In January 2011, Ireland accorded the Palestinian delegation in Dublin diplomatic status. A few months later, their Foreign Affairs Minister stated that Ireland would recognize Palestinian statehood, but not until the PNA was in full control over its territories. In October 2014, the Upper House of the Irish Parliament unanimously passed a motion calling on the Government to recognize the State of Palestine. In December 2014, the Lower House of Ireland's Parliament followed suit. However, the government said it would recognize Palestine only as part of a broader EU initiative.

During the 2021 Israel–Palestine crisis, the Dáil called Israel's de facto annexation of Palestine illegal.

On 22 May 2024, amid increasing international criticism of Israel's actions in the Gaza war, the Irish Government announced that it recognised the State of Palestine, in a coordinated action with the governments of Norway and Spain. The move was criticised by Israeli Foreign Minister, Israel Katz who announced the recall of the Israeli Ambassador, Dana Erlich.
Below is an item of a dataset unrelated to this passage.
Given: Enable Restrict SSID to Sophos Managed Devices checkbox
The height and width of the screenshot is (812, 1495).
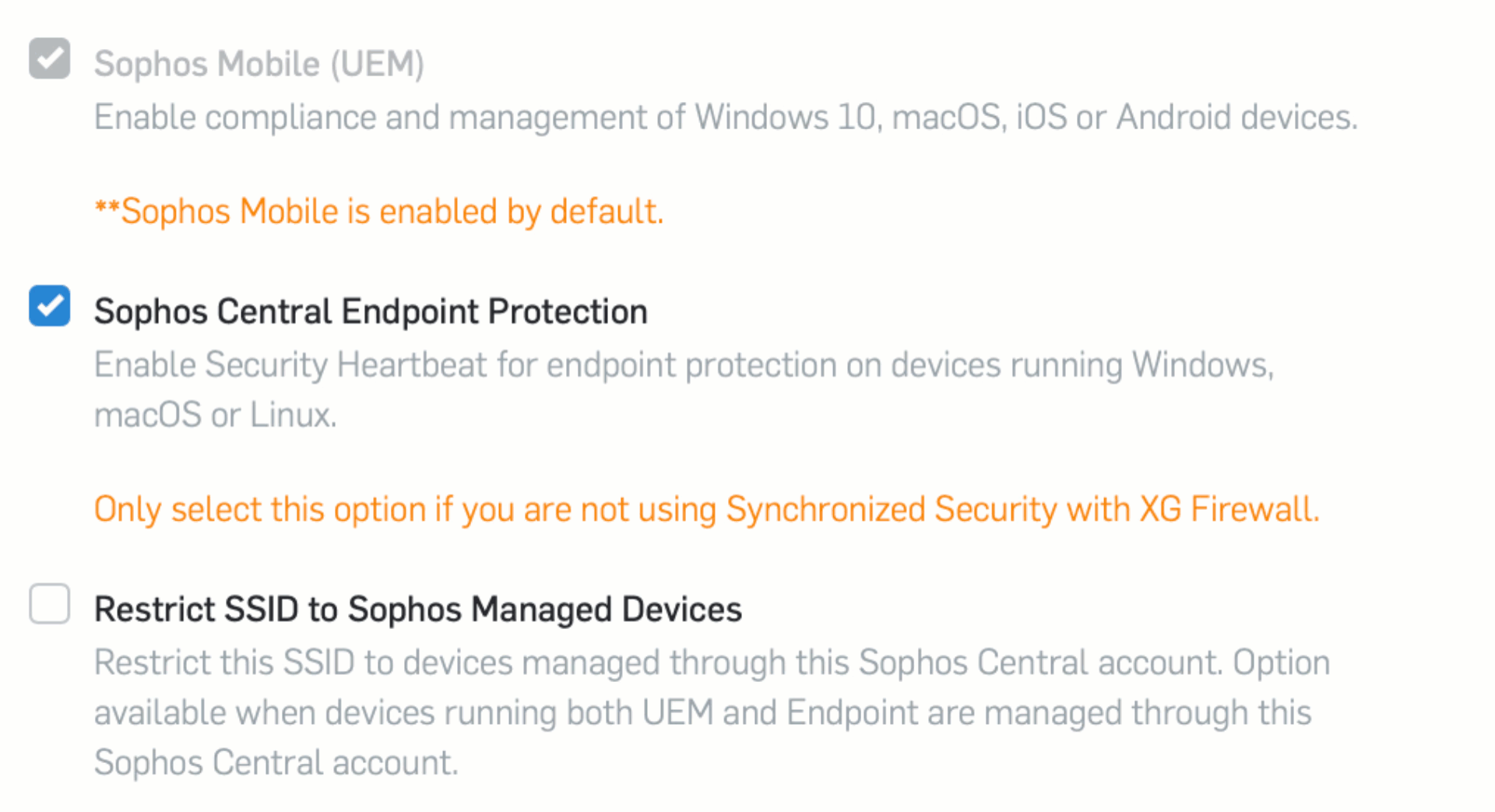Looking at the screenshot, I should [x=50, y=604].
With the United States being seen as a staunch ally of Israel in the Gaza war, the then Irish Taoiseach, Leo Varadkar, had acknowledged a "differences of opinions in relation [between the US and Ireland] to Israel and Gaza", particularly regarding the Israeli bombardment of Gaza.

Formal diplomatic relations between the Ireland and the State of Palestine were established on 29 September 2024 through an exchange of diplomatic notes. In October 2024, the government of the State of Palestine formally notified the Irish Department of Foreign Affairs of its intention to change Palestine’s representation to a resident embassy under the Vienna Convention on Diplomatic Relations. In November 2024, the Irish government approved the appointment of Jilan Wahba Abdalmajid as the Palestinian ambassador to Ireland.